2018年1月15日至2019年3月期间,刘伟在快手网络平台上进行直播。绑定结算的手机号为仙洋公司的手机号码133××××6434。刘伟称仙洋公司法定代表人高洋为“师傅”,刘伟快手ID号为18322206及Yige131488。刘伟新浪微博昵称为“一哥说事吖”,自认为仙家军成员,恩师为仙洋。仙洋公司为刘伟直播提供了资源和服务,包括直播间、设备、与其他粉丝数量在1500万以上的知名网红主播互动、商业演出等。刘伟亦利用“仙洋团队”,作为其快手作品标题,发布其与“仙家团队”其他成员进行会议、培训等视频。刘伟在与仙洋公司合同履行期间,在快手平台的粉丝数量已超过230万。因快手平台不允许单位账户仅允许个人账户登录,上述手机号虽为刘伟使用,但实际用户均为仙洋公司即沈阳仙洋文化传番有限公司。刘伟在平台上的直播收益,由仙洋公司向刘伟提供快手官方发送的提现短信验证码,刘伟直接在平台上完成提现收益的操作,后以微信转账方式将收益中的30%支付给仙洋公司。刘伟的ID18322206于2018年1月至2019年6月在快手网络平台上的提现收益总计为3,015,614.5元。刘伟在仙洋公司工作期间,向仙洋公司支付分成款908,386元,向仙洋公司法定代表人高洋转账共计68,018元。2019年3月7日,刘伟更改其在快手平台的结算账号所绑定的手机号,收入情况脱离仙洋公司监管并不再向仙洋公司支付约定收益。2018年3月17日,刘伟与其他网络主播来到吉林原仙洋公司旗下主播王思佳处(网络名称为“王小佳”,王思佳于2017年3月20日成立王小佳网络传媒工作室,于2017年6月30日成立松原市佳艺文化传媒有限公司,有自己的工作团队,在网络上有较高人气。2018年1月13日,王思佳与仙洋公司签订《艺人经纪合同》,后双方出现矛盾,王思佳离开沈阳回到吉林。

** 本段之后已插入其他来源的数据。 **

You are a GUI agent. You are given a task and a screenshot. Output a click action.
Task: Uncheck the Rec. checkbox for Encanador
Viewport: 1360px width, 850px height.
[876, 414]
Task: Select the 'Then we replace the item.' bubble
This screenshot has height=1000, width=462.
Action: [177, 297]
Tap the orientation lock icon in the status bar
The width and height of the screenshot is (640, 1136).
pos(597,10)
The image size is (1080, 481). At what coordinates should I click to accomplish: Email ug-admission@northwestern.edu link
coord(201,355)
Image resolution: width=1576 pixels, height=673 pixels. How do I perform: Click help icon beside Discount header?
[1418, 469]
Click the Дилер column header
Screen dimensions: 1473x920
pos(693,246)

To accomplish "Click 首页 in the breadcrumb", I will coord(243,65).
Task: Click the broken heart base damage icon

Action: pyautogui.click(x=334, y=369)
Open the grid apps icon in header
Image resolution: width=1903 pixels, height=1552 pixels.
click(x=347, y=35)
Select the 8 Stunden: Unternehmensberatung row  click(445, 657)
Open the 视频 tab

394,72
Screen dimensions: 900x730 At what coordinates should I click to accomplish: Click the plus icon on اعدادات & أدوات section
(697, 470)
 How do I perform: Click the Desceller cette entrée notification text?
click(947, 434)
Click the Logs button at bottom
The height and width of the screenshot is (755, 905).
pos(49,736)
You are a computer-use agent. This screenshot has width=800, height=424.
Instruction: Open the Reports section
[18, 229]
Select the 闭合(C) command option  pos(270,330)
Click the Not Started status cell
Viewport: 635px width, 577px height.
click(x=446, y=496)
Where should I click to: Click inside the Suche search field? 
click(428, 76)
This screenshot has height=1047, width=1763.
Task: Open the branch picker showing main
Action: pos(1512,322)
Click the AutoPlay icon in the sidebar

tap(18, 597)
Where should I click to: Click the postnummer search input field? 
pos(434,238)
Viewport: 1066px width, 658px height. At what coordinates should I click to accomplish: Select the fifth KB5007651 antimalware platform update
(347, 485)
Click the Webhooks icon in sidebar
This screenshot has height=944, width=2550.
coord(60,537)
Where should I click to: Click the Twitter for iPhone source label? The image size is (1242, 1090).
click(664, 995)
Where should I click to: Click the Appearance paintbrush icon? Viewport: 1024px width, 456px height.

仙洋公司与王思佳行纪合同纠纷一案,一审法院另案处理),与王思佳在快手平台的直播间作直播,直播内容出现“那我们三个一直在松原待着,跟王小佳一起直播,王小佳就是我们的大师姐”等字样,另行组建“铁家军”团队,并将其快手平台的昵称改为“一哥说事(铁家)”,头像换为铁家军一哥说事(专属),以实际行动脱离仙洋公司及“仙家军”,不再履行《艺人经纪合同》。
另查明,仙洋公司委托北京大成(广州)律师事务所律师进行代理,支付代理费100,000元。诉讼期间,仙洋公司为相关网络记录在广东省广州市南粤公证处进行公证,花费公证费6,133元。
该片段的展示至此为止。